4. Supprimer les dispositions introduisant une procédure accélérée de liquidation des start-up innovantes insolvables. Ces dispositions, qui prévoient la dispense d'un praticien de l'insolvabilité, menacent les droits des salariés et des créanciers sans répondre à un besoin avéré des entreprises. De plus, les États membres et les députés européens se sont déjà prononcés pour leur rejet, lors des trilogues sur la directive Insolvabilité III adoptée le 30 mars 2026.
5. Consolider le droit commun des contrats, de la distribution, de la publicité, de l'après-vente, de la consommation et du financement. Les difficultés des entreprises exportatrices ne relèvent pas tant du droit des sociétés que du droit commercial, qui régit la vente directe ou la contractualisation avec des agents économiques locaux, chargés de conduire les opérations de distribution dans un nouvel État membre. Pour soutenir efficacement ses acteurs économiques en phase de croissance et les encourager à se développer au sein du marché intérieur, l'Union européenne devrait donc privilégier l'harmonisation et la consolidation de ce droit plutôt que celles du droit des sociétés.

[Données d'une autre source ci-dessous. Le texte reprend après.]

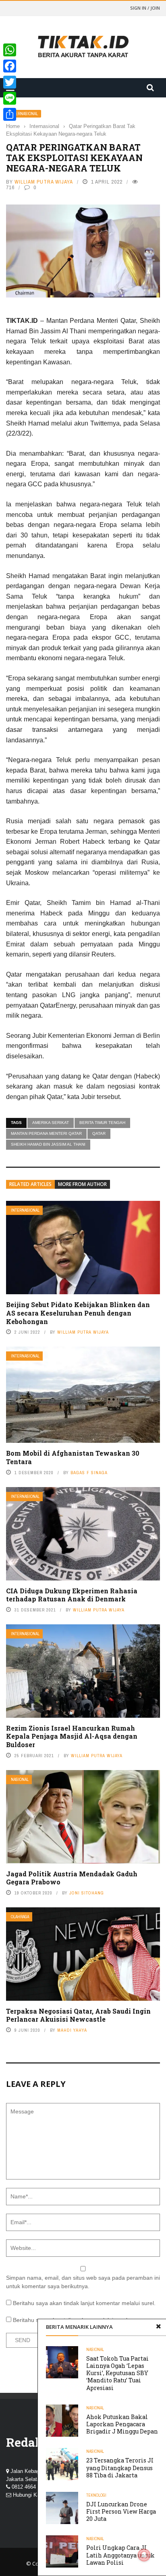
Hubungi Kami (29, 2495)
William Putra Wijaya (44, 181)
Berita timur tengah (102, 1122)
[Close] (158, 2326)
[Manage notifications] (144, 2555)
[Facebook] (10, 66)
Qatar (99, 1133)
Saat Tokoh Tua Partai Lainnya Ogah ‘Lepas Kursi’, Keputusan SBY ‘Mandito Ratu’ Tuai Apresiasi (117, 2373)
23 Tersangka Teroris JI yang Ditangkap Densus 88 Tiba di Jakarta (120, 2467)
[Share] (10, 114)
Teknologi (96, 2495)
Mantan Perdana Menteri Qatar (46, 1133)
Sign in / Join (145, 8)
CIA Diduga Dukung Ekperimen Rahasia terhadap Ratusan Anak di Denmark (71, 1595)
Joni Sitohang (86, 1893)
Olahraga (20, 1916)
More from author (82, 1184)
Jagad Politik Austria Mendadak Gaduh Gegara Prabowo (71, 1878)
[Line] (10, 98)
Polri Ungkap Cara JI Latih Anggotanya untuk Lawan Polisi (120, 2555)
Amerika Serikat (50, 1122)
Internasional (23, 113)
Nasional (20, 1779)
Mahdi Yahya (72, 2030)
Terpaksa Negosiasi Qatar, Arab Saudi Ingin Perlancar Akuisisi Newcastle (78, 2015)
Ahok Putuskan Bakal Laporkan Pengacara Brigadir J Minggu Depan (122, 2424)
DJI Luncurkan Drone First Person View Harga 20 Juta (121, 2511)
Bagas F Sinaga (89, 1472)
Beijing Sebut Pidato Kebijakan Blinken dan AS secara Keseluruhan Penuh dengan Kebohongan (78, 1313)
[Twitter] (10, 82)
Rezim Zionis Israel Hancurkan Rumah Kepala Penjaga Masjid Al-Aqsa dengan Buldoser (71, 1736)
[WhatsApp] (10, 50)
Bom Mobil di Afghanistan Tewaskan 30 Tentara (72, 1457)
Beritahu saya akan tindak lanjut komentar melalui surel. (84, 2303)
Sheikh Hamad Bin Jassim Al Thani (48, 1144)
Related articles (30, 1184)
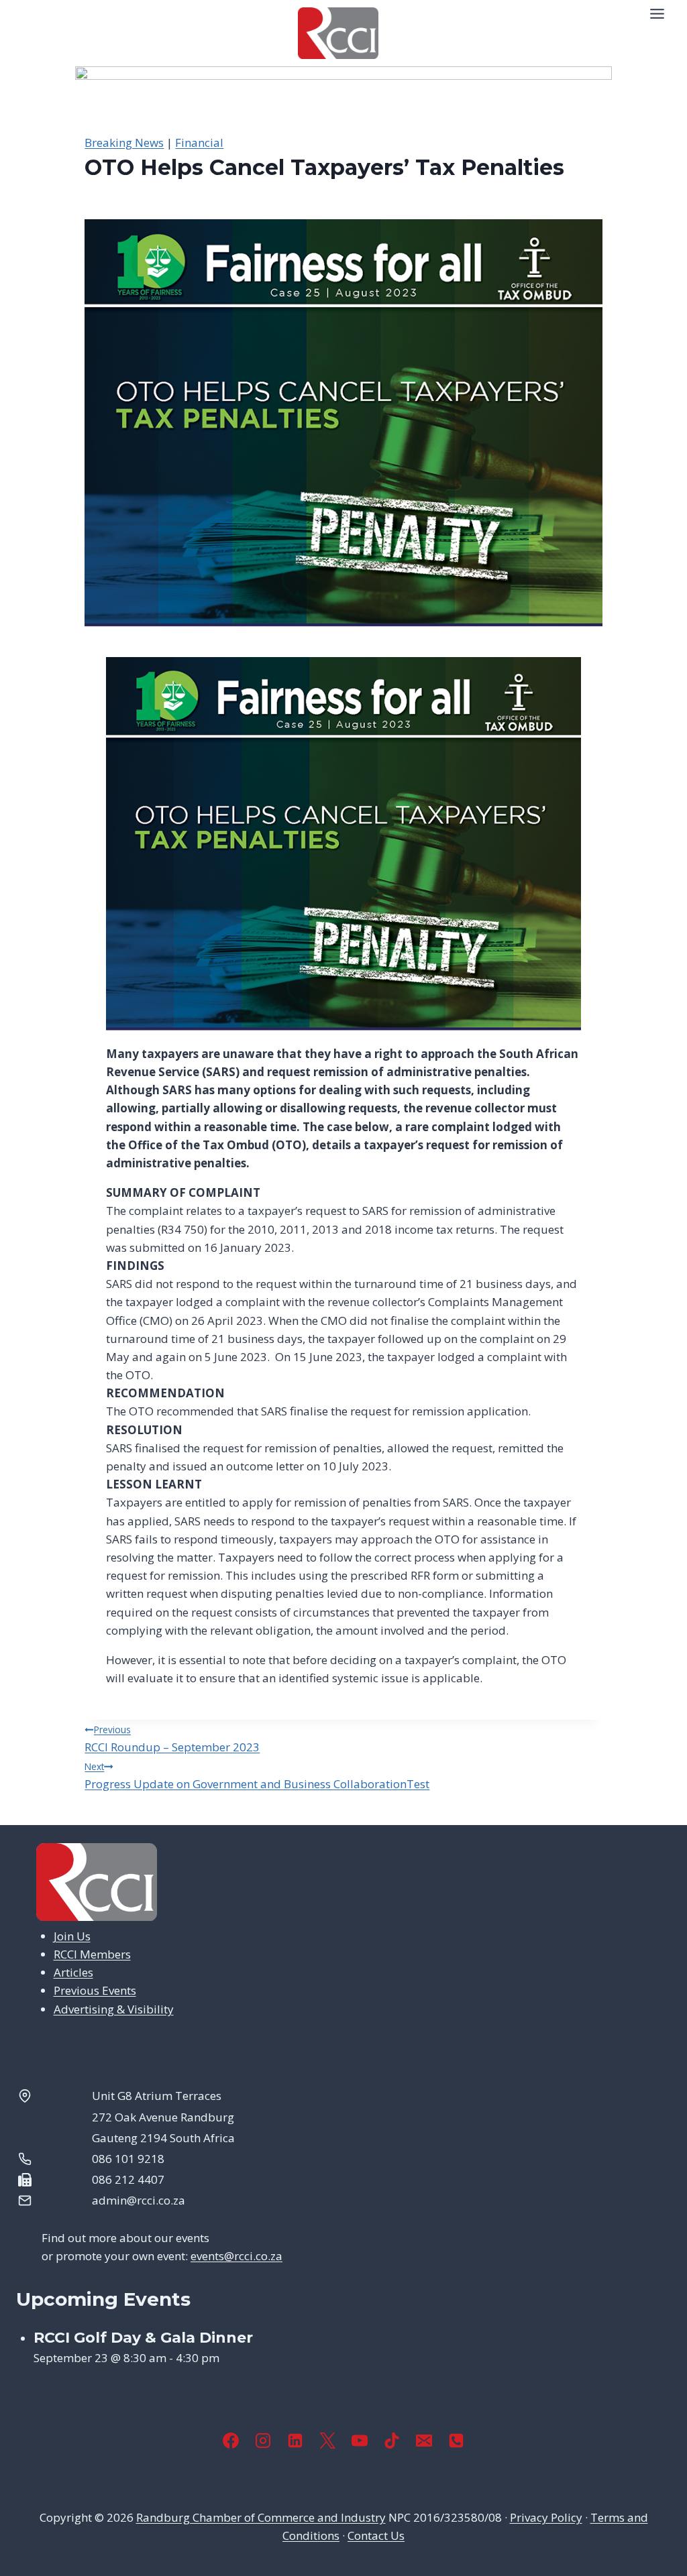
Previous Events (95, 1990)
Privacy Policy (546, 2517)
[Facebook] (231, 2440)
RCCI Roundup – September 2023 (172, 1739)
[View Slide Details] (343, 99)
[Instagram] (263, 2440)
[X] (327, 2440)
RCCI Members (92, 1954)
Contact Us (376, 2535)
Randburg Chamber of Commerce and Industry (261, 2517)
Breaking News (124, 142)
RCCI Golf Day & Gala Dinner (143, 2338)
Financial (199, 142)
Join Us (72, 1936)
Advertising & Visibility (114, 2009)
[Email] (424, 2440)
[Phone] (456, 2440)
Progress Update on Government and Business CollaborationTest (257, 1776)
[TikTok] (392, 2440)
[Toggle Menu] (657, 13)
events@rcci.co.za (236, 2256)
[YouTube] (360, 2440)
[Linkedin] (295, 2440)
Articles (73, 1972)
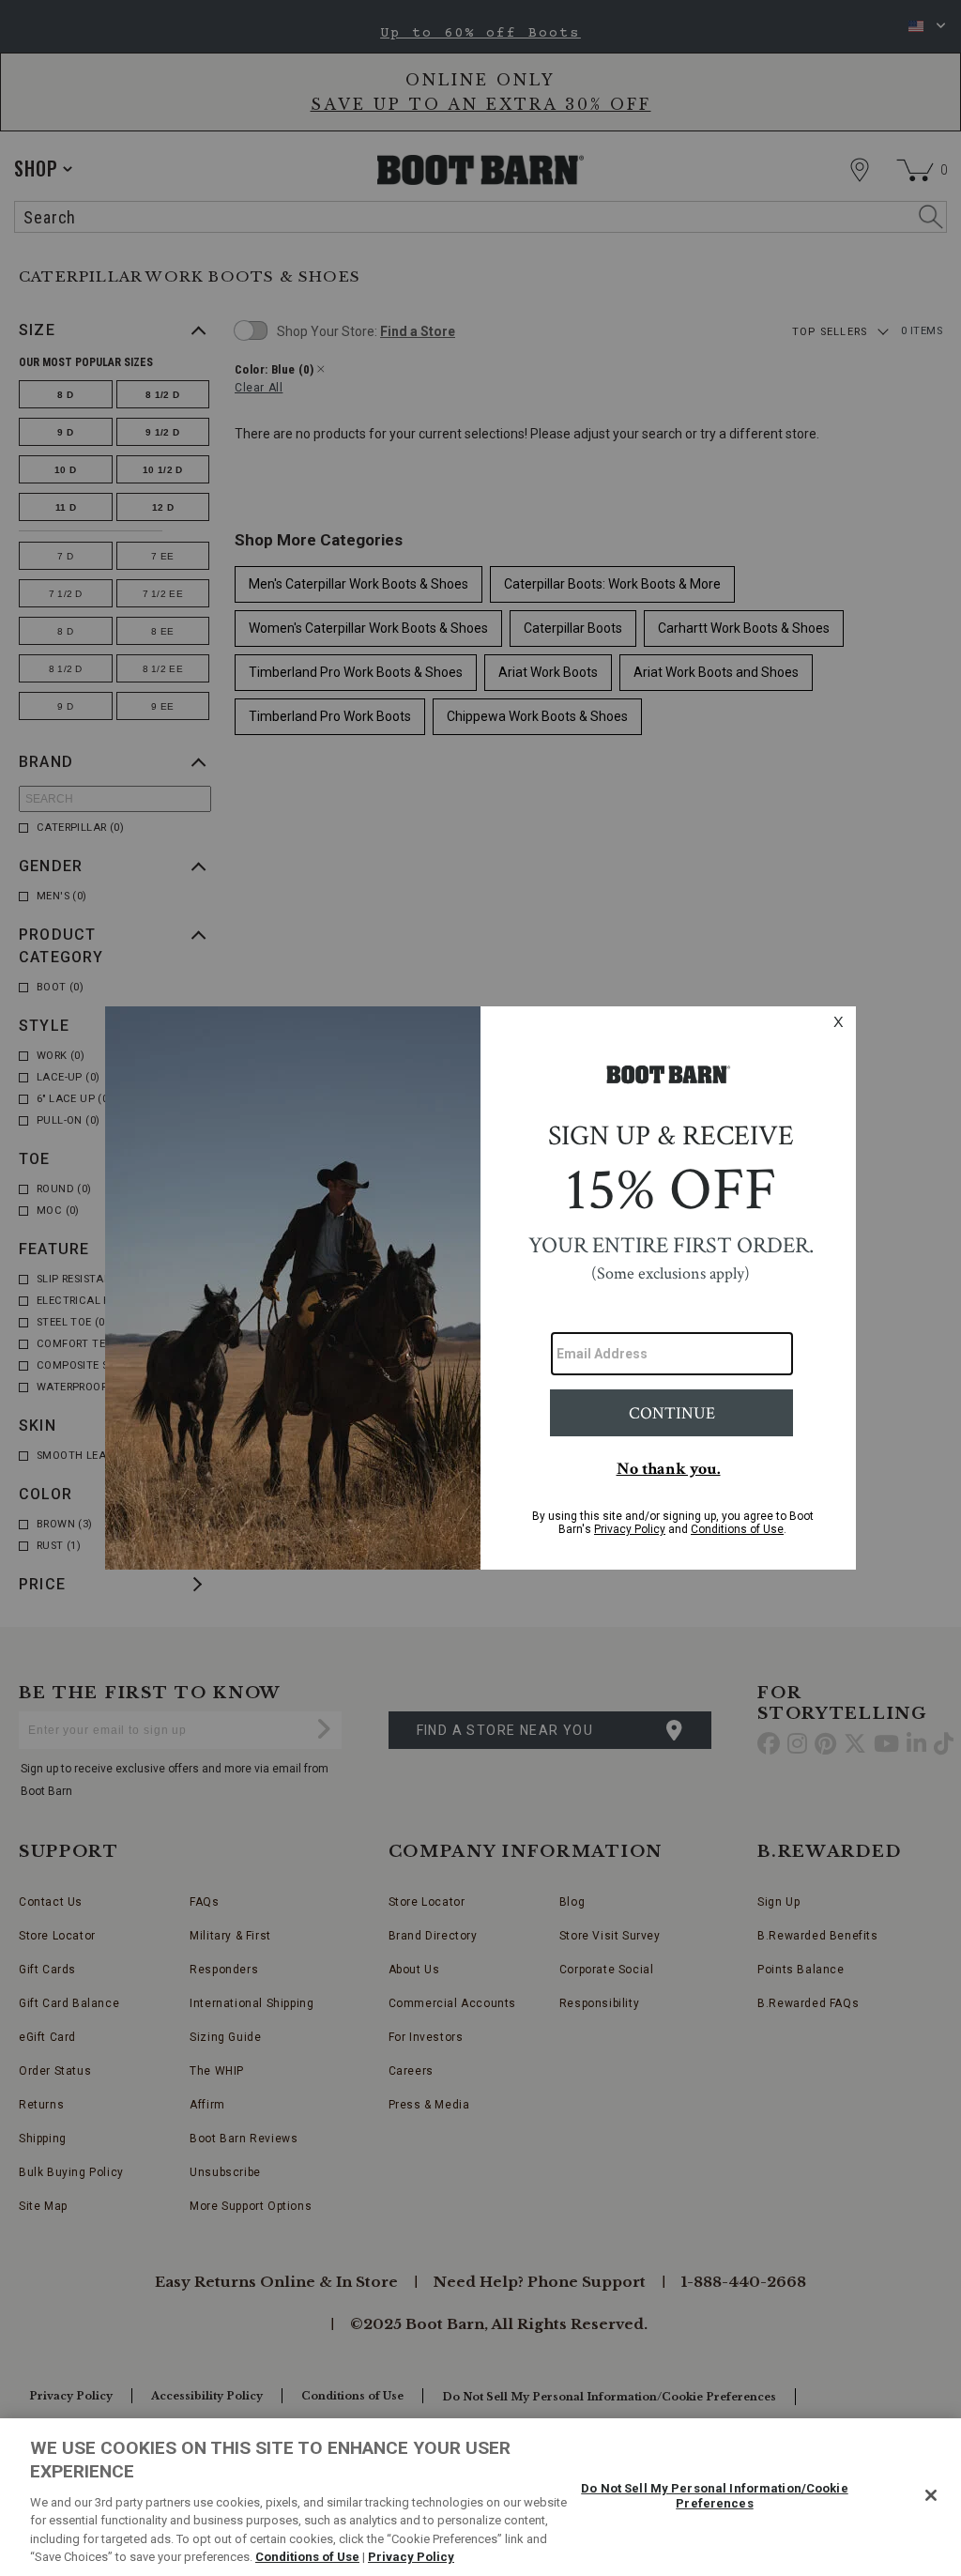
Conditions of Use (307, 2557)
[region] (480, 2497)
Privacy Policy (411, 2557)
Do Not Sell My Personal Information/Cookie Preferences (714, 2495)
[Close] (931, 2495)
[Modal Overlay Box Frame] (480, 1288)
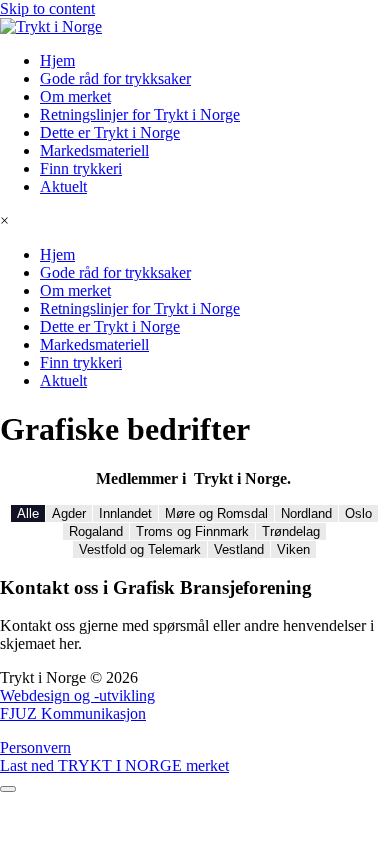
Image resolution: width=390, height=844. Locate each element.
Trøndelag (291, 531)
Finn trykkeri (81, 168)
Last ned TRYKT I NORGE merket (114, 765)
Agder (69, 513)
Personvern (35, 747)
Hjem (57, 60)
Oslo (358, 513)
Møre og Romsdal (216, 513)
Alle (28, 513)
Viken (293, 549)
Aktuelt (63, 186)
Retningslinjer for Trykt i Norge (140, 114)
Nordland (306, 513)
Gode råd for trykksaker (115, 78)
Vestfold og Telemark (140, 549)
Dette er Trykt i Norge (110, 132)
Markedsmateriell (94, 150)
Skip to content (47, 8)
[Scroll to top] (8, 789)
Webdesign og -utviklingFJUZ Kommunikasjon (77, 704)
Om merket (75, 96)
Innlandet (125, 513)
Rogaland (96, 531)
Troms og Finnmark (192, 531)
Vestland (239, 549)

I. DE L'IDÉE D'UN 28E RÉGIME À LA PROPOSITION DE RÈGLEMENT « EU INC. »
A. « EU INC. », UNE DÉNOMINATION CONTESTÉE
Dans la proposition de règlement présentée par la Commission européenne, la forme juridique relevant du 28e régime est nommée « EU Inc. ». Cette dénomination trahit une influence anglo-saxonne, critiquable alors que le texte ambitionne de soutenir la compétitivité européenne, et se révèle impropre sur le plan juridique, le texte ne faisant pas du lieu d'incorporation le seul déterminant des règles nationales qui sont applicables à la société.
La structure juridique des sociétés « EU Inc. » pourrait dès lors être renommée « SES », sigle correspondant à l'expression française « société européenne simplifiée », mais aussi à l'expression « Simplified European joint Stock » dans la langue des affaires qu'est l'anglais.